When it comes to affordable housing, Douglas Shoemaker, director of the San Francisco Mayor’s Office of Housing, has a lot on his plate. Of course, there are the production issues. But that isn’t Shoemaker’s No. 1 concern. Instead, he’s worried about those older, rent-controlled units that San Franciscans are living in today. Many owners of those units are facing financial difficulties, and he is concerned that the city could ultimately lose those homes.
“If we get to a place where it’s clear that the borrower won’t make good on the note, then we will see a disinvestment in the property and a lack of willingness [by the owner] to put basic repairs into the place. They don’t feel they’ll get that money back out,” Shoemaker says.
He’s not alone. In New York, another city with a significant share of rent-controlled units, Denise Scott, managing director for the New York division of the Local Initiatives Support Corp. (LISC), saw a lot of multifamily housing fall offline when owners struggled in the ’70s and ’80s. A recent New York Times story said that of the 200 properties on the New York housing agency’s 2008 list of the most poorly maintained apartment properties, at least 77 were in foreclosure from January 2005 to October 2008, according to PropertyShark.com. “We’re very concerned about the issue of ‘deferred maintenance,’” Scott adds. “Owners start juggling their expenses. In an effort to keep the mortgage current and the taxes current, what’s likely to suffer is the maintenance. We expect to see an uptick in problems with deferred maintenance because of the over-leveraged situations or because the owner is strapped for cash.”
Michelle Norris, chief development officer for National Church Residences, a nonprofit affordable housing owner and developer based in Columbus, Ohio, has already seen what can happen to units in seniors housing when the owner faces financial difficulties. “You can walk down the hall and see rips and stains in the carpet,” she says. “There’s deferred maintenance on the boiler systems and the heating and cooling systems.”

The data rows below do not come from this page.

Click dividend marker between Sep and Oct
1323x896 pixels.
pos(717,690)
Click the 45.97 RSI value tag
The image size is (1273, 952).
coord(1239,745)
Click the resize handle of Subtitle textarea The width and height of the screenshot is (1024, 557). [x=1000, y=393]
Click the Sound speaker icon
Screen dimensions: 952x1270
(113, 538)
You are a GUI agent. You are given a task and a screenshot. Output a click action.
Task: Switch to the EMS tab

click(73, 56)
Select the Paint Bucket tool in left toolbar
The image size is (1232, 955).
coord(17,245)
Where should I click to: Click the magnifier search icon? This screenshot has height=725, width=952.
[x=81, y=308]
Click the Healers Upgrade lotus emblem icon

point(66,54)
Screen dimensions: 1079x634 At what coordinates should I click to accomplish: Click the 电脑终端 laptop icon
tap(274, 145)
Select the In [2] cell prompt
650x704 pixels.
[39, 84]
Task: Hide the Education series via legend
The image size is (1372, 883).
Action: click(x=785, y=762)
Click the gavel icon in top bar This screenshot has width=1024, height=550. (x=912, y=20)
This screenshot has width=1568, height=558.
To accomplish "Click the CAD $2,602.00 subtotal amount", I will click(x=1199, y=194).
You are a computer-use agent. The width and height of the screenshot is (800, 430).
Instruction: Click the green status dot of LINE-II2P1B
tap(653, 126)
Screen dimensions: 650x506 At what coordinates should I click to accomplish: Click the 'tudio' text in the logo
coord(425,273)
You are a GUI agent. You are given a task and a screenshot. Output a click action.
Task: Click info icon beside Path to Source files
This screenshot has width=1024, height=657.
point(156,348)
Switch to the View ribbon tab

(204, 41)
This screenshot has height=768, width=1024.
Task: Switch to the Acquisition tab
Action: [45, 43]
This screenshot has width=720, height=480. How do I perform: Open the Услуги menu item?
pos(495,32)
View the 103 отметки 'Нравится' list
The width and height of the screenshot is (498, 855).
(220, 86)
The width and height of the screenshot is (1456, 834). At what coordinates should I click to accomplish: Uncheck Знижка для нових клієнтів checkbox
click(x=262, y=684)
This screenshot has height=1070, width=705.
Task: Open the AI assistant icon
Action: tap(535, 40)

The hope, for now, is that these units don’t altogether disappear. Some may fall offline briefly, but down the road, an opportunistic investor may eventually swoop in and bring them back online, says Richard Moody, chief economist at Austin, Texas-based Forward Capital. “Somebody else might buy them at sharply reduced prices,” he adds. “There are too many factors that come into play to make an assumption about a likely outcome.”